SAN ANTONIO — Wednesday was filled with phone calls, funeral arrangements and interviews for Anita Rowell. But she was able to navigate the day composed. Admittedly a daddy’s girl, it felt like the thing to do.

“What I learned from him was the pursuit of excellence. The importance of achievement,” she said.

Rowell is the daughter of Dr. Granville Coggs. For most of her life, she knew her father as a hard-working physician. 

He had also mentioned being a pilot. Coggs had not told his daughter he was a Tuskegee Airmen. He finally did after the black military aviator started receiving well-earned recognition.

“That’s when he began to shift how he defined himself—from being an award-winning physician and inventor to a Tuskegee Airmen,” she said.

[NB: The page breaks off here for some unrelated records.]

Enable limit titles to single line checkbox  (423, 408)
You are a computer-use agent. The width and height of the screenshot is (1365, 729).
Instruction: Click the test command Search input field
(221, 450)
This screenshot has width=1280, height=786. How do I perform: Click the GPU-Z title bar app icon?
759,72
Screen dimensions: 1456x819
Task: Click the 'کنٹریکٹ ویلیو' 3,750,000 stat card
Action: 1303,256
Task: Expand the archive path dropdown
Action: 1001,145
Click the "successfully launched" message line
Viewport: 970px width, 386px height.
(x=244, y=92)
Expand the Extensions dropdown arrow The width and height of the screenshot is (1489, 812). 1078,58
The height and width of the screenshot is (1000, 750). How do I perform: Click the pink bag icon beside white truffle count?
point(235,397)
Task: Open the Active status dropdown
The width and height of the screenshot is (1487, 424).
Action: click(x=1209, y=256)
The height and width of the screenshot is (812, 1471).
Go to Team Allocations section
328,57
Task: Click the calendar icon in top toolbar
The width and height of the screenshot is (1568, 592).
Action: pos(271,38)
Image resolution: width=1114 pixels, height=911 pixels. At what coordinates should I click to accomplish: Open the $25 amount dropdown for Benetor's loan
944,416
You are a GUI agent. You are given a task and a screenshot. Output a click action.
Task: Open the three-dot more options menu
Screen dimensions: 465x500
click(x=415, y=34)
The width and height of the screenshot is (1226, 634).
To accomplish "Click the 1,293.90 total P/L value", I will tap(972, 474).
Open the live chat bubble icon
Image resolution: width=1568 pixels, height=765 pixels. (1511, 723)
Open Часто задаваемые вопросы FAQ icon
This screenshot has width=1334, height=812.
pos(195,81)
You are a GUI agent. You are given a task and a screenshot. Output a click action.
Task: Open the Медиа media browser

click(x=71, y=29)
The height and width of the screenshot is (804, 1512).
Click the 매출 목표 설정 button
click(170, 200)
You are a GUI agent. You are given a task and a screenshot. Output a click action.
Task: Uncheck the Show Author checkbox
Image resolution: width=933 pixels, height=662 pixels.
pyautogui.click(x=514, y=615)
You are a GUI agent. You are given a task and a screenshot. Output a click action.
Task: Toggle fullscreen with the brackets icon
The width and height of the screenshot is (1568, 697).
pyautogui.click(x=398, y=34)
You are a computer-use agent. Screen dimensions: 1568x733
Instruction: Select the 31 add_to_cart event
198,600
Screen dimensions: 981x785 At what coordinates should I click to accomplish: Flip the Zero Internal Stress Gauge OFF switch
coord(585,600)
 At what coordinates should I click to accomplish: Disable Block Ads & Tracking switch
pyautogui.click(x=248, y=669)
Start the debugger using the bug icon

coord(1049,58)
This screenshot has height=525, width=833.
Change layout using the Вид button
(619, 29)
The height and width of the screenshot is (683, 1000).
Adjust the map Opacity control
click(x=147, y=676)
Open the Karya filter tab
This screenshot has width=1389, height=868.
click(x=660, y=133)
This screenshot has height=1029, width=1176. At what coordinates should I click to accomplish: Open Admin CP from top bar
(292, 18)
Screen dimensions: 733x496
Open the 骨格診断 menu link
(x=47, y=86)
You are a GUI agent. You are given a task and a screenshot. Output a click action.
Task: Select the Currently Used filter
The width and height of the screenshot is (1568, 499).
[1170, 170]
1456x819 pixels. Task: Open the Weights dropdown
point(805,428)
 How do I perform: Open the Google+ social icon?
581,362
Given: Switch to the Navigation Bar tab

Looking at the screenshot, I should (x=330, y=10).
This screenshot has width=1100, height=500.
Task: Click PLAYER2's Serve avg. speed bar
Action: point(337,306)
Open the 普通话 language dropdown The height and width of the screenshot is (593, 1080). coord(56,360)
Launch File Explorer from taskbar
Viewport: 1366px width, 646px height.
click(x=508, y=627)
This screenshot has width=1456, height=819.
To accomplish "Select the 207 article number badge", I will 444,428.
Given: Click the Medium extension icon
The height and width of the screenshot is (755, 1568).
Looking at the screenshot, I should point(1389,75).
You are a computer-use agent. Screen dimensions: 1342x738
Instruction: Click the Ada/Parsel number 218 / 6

According to Rowell, Coggs knew there were a lot of distinguished doctors. The number of recognized Tuskegee Airmen was different.

“Everything he did was at the top of the tier of what the category was,” she said.

Per Coggs’s bio, he was born to Dr. Tandy Washington Coggs and Nannie Hinkle Coggs of Pine Bluff, Arkansas. He graduated from high school in Little Rock, and later went on to train, from 1943 to 1946, at the Tuskegee Army Airfield Class 45G. 

During his time in the U.S. Army Air Corps he was aerial gunner, aerial bombardier and a pilot—all positions that earned him badges.

He graduated from the University of Nebraska before getting his medical degree from the Harvard Medical School in 1953.

“His personality was so large," Rick Sinkfield said. "He could have done anything he wanted to do really."

Sinkfield, president of the San Antonio Chapter of the Tuskegee Airmen, was friends with Coggs for 20 years. 

“He was just constantly trying to be the best he can be,” Sinkfield said.

Coggs was the first African-American staff physician at Kaiser Hospital in San Francisco in the late '50s, the first head of the Ultrasound Radiology Division at the University of California-San Francisco and established the San Antonio Breast Evaluation Center (it's now a model for other, similar centers across the nation).

Sinkfield said Coggs was one of four surviving Tuskegee Airmen in San Antonio. Three remain alive. All of them, according to Sinkfield, are in their 90s.

“He was quite a guy,” he said.

Rowell said a viewing will be held for her father Friday from 1 p.m. to 9 pm at Porter Loring Mortuary at 1101 McCullough Ave. The funeral is set for 3 p.m. Saturday, while a separate service on a different date will give Coggs military honors at Fort Sam Houston.

Coggs was married to wife Maud. He had a son who preceded him in death. He has two daughters.